I sat quiet in the womb I had chosen. I made no erudite statements from the darkness of my becoming. If I’d spoken out, if I’d intervened in the world before I was part of it, then surely Mum or Dad would have mentioned the fact. Even in a family like mine, where there were so many blockages of communication, news of that sort would have got through. Uterine speech is the province of a few highly developed souls, incarnations out of my league.

There’s a great sage in the Mahabharata, Astavakra, who spoke out before his birth. Out of the womb he piped up: ‘Father, through your grace I have already learned the Vedas, even lying in my mother’s womb. But I am sorry to say you often make mistakes in your recitation. Allow me to correct your Sanskrit.’ I don’t know what the equivalent of the Vedas would be in Dad’s life — maybe the home pages of the Telegraph. It’s a fact that I love to be right. I can imagine floating there in the dark and picking my father up on his bad habits. I might have announced, ‘Father, the Telegraph is confirming every assumption you have already. Can you find no better guide to the world?’

I might have taken issue with his odd habit of playing Switzerland in matters of family conflict, saying, ‘Father, why do you not side with your wife against her mother? This is the great struggle of her life, and you are not entitled to neutrality.’

Or I might have taken a longer view, saying instead, ‘Father, the men of your generation were unfairly accelerated by the War you grew up into. Even from here I can see that there are still trapped bubbles of childishness in all of you. Are you sure you are ready to be a father, however much you want the completion of your family? Are you sure you meant to give me my opportunity?’ I might have had the option of resolving back into dew, never to be born, in a spiritual abstention. Perhaps this is the origin of miscarriage, in fœtal second thoughts.

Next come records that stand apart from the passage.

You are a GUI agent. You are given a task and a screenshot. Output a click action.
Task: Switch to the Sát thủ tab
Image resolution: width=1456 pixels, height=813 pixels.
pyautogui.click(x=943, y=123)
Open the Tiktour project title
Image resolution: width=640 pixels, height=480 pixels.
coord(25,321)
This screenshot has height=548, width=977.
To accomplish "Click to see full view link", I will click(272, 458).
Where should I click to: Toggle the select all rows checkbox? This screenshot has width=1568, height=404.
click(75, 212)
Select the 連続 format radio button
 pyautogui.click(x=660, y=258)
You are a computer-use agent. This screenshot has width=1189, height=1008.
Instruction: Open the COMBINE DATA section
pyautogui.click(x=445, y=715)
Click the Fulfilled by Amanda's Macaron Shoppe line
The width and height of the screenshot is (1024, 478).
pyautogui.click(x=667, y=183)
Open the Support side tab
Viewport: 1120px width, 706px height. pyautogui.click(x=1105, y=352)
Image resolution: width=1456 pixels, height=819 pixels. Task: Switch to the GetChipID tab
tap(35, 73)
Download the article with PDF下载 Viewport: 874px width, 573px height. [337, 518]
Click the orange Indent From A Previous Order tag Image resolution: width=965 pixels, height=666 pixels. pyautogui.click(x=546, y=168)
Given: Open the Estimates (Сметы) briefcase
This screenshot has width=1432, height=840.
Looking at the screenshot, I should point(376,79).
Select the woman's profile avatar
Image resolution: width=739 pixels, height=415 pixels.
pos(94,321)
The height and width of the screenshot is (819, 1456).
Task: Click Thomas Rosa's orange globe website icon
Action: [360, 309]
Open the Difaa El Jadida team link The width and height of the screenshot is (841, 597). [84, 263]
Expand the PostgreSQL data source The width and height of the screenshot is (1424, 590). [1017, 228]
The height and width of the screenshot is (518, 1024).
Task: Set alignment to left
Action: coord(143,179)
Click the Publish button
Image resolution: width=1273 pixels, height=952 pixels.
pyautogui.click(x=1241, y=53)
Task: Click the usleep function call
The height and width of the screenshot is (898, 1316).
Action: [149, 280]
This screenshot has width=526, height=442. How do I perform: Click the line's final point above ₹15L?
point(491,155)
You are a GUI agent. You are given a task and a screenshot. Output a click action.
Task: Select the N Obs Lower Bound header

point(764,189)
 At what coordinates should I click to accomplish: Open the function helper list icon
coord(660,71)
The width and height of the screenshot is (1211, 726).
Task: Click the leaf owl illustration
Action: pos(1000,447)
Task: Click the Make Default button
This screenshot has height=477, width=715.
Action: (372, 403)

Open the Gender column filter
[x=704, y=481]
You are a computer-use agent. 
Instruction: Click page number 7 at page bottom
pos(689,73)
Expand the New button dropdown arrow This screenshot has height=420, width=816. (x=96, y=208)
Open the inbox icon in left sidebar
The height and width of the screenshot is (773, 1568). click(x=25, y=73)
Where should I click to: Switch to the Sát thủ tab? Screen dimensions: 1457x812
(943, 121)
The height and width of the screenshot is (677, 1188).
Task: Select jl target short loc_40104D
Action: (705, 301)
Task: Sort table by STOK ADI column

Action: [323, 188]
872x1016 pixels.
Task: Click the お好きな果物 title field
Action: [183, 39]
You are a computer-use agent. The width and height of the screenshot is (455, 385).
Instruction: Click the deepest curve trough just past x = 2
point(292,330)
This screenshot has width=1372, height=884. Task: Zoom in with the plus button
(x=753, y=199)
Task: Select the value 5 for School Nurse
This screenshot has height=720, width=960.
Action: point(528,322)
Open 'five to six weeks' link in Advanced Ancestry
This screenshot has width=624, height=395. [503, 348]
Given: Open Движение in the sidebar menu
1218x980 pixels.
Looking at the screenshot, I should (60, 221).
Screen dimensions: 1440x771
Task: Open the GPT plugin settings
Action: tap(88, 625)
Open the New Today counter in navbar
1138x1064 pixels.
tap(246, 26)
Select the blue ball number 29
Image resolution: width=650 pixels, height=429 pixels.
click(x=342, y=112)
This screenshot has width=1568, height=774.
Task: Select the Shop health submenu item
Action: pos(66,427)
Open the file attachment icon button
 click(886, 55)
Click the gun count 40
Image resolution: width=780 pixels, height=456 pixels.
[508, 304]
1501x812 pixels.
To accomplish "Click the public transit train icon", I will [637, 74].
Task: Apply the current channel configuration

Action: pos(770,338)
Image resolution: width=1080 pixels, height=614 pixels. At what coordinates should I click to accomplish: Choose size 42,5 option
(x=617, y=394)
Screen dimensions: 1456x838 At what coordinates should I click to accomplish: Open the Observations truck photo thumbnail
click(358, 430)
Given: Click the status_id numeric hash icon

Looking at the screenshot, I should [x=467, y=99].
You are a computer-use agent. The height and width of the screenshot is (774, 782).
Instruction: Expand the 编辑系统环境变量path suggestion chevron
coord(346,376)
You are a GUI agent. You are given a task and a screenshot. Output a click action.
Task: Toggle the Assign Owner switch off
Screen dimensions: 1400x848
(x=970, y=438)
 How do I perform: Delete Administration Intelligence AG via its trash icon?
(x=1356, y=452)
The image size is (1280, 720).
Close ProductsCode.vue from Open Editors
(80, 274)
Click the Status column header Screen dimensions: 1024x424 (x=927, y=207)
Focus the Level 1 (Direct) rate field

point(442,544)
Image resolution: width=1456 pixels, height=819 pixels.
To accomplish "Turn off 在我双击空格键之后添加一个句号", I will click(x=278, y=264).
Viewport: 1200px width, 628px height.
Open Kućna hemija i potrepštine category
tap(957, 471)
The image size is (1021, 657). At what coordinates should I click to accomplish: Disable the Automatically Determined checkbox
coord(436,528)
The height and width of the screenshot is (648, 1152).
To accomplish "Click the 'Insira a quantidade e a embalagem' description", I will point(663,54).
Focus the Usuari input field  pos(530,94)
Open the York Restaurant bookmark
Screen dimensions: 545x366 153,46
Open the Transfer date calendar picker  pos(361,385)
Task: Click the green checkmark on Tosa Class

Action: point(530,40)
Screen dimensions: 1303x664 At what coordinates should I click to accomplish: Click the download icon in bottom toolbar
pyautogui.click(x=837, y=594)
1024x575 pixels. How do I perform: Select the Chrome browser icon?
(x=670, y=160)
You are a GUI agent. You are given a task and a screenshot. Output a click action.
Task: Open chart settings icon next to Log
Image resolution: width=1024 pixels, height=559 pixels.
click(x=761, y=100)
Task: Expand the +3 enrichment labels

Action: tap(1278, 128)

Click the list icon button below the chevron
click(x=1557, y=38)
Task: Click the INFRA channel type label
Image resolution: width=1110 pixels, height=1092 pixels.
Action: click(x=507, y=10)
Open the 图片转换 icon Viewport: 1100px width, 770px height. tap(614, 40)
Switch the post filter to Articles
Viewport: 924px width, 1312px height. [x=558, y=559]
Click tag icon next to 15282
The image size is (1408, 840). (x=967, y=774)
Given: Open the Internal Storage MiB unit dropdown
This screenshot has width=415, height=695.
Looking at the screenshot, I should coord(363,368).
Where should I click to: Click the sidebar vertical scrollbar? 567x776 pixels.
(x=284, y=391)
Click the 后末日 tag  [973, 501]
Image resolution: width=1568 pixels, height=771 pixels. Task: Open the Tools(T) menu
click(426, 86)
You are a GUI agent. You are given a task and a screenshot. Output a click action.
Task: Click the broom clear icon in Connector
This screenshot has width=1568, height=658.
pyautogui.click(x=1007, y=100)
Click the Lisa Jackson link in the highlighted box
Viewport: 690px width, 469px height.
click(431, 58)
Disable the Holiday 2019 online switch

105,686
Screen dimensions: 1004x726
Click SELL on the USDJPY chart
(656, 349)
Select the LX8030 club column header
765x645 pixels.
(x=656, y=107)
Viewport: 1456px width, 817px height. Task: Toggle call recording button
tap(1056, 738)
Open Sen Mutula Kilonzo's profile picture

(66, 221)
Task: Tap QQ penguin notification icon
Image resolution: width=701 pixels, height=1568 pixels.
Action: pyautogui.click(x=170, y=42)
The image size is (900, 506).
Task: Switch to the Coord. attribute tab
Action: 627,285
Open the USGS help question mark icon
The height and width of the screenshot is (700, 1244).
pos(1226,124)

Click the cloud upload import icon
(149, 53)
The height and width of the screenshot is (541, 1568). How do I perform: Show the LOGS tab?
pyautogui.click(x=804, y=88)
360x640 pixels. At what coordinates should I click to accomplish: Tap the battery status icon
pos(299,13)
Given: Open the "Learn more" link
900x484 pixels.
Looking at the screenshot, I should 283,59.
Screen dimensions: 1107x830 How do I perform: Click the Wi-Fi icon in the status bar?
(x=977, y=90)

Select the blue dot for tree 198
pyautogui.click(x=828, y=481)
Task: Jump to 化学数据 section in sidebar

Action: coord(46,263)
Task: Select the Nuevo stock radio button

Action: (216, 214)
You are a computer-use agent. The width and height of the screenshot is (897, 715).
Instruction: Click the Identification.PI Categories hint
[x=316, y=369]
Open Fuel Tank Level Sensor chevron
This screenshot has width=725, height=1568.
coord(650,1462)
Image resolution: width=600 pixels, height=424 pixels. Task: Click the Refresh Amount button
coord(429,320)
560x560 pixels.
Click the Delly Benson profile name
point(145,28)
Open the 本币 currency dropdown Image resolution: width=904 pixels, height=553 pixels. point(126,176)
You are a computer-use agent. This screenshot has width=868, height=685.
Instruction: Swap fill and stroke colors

I might have added a few words to Mum, in a lower tone, my voice reaching her directly through her bones and mine. ‘Mother, I must ask you to pronounce vegetarian properly. The word is not vegeteerian. The avoidance of meat is an enlightened choice. There is no call to sneer at it, by your pronunciation of the very word.’ If I’d been given the option of some such amniotic lecturing I would have chatted away pedantically nineteen to the dozen.

Astavakra’s dad cursed the baby in the womb, saying, ‘May you be born with a twisted form.’ And in fact Astavakra was born with disabilities. The name means eight curves. Dad didn’t curse me, though over time he may have come to see me as some sort of judgement, on him and the choices he had made.